Hermann of Reichenau: disabled monk who boosted art and science 1000 years ago

Hermann of Reichenau in Kloster Schussenried fresco
Hermann of Reichenau in Kloster Schussenried fresco
A remarkable figure of the 11th century, Hermann of Reichenau was a chronicler, composer, poet, and scientist who compiled the crucial knowledge of his time into a clear and accessible source for his contemporaries. He is usually depicted in a wheelchair or on crutches due to the fact he suffered the same disease as Stephen Hawking, a brilliant physicist of our time.
Like the majority of early composers, Hermann's musical activity associated with religious aspects such as Christian hymn Salve Regina which is traditionally attributed to him. He also researched musical theory by transforming the Gregorian chant into a more developed and harmonious form.

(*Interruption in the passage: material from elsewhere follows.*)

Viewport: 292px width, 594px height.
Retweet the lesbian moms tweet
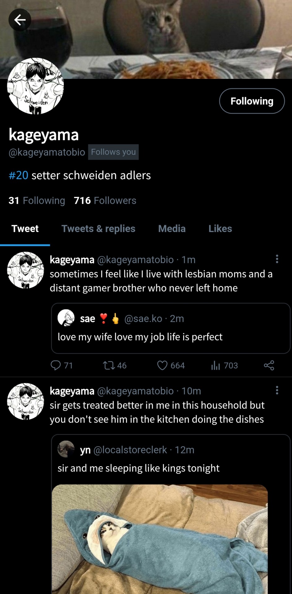[109, 366]
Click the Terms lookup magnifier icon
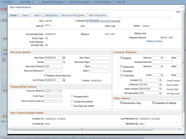The width and height of the screenshot is (186, 139). point(64,62)
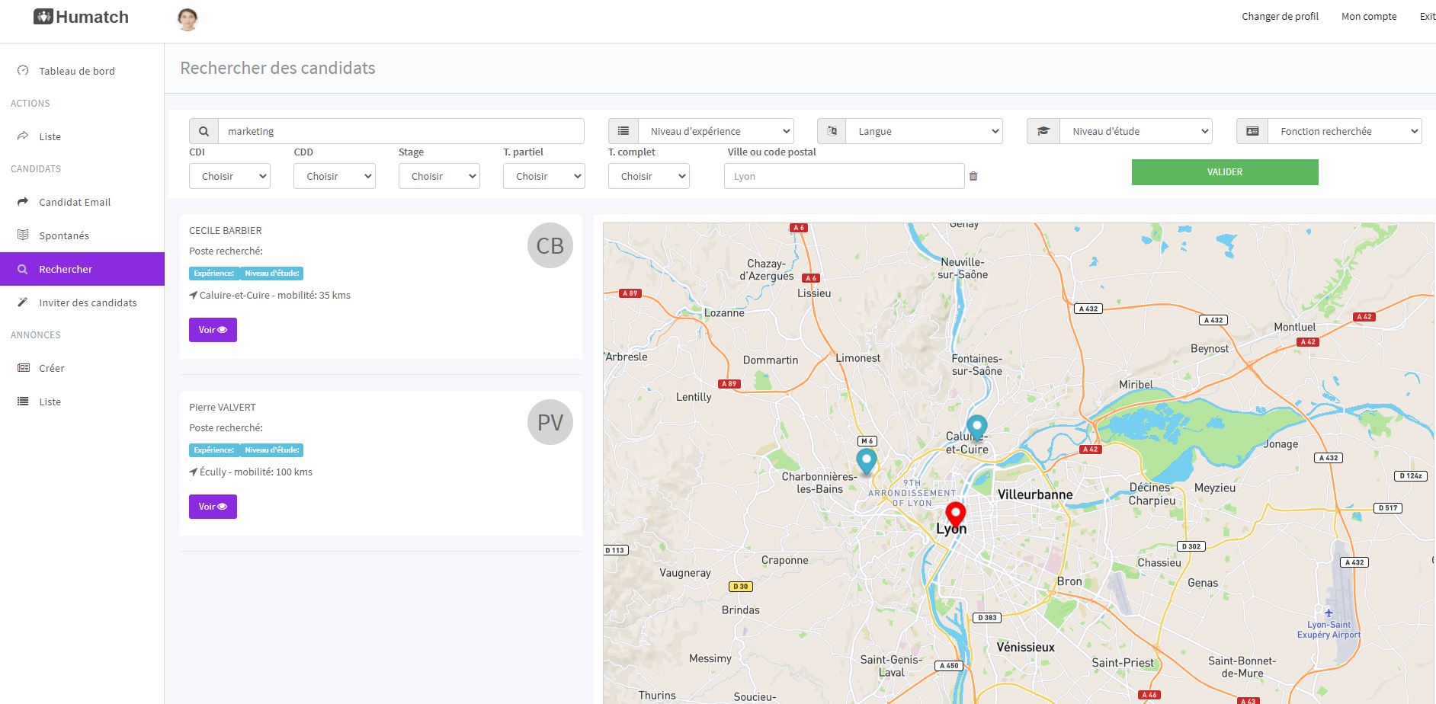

Hermann of Reichenau (Hermann the Lame or Hermannus Contractus) was born in 1013 in a noble family from Upper Swabia. It is known that at the age of 7 he entered the cloister school at Reichenau, eventually becoming a monk there in 1043.
Located on a little island in the Lake Constance, the Benedictine monastery Reichenau was a center of art and science due to its rich manuscript collection and a well-equipped workshop. In 1048 Hermann became Abbot of the Monastery soon after the death of his teacher Abbot Berno.
Island Reichenau with a view to the Alps
Hermann was disabled from childhood, having limited movement and speaking ability. Relying on the biography written by his disciple Berthold, medical researchers consider that amyotrophic lateral sclerosis or spinal muscular atrophy seems to be the most convincing diagnosis.
His contribution to the music theory was the work Opuscula musica that introduces an original system of notation of musical intervals and some basic knowledge of a medieval modal system. According to some sources, Hermann began to lose his sight over the years and, unable to work with manuscripts, he began to compose Christian hymns. However, Marian hymn Salve Regina, traditionally ascribed to him, is now considered to be an anonymous work by most musicologists.
As an essential component of the Compline service, Salve Regina has been set to music through the different periods by many composers, including Giovanni da Palestrina, Josquin des Prez,  Antonio Vivaldi, and George Händel.
Listen to Antonio Vivaldi's Salve Regina sung by Andreas Scholl with Australian Brandenburg Orchestra:
Modern scholars consider that Hermann’s works in the field of astronomy and mathematics are not so much original research but rather a compilation of the information of many disparate manuscripts in various languages, including Arabic and Greek, that Hermann systematized in Latin.
As a historian, he wrote a detailed chronicle from the birth of Christ to his own present day. His Chronicon ad annum 1054 no longer exists but it did survive long enough to be printed by J. Sichard at Basel in 1529.
Before he died in 1054, Hermann requested that his disciple, Berthold of Reichenau, take wax tablets on which his writings were recorded and have these made into manuscripts.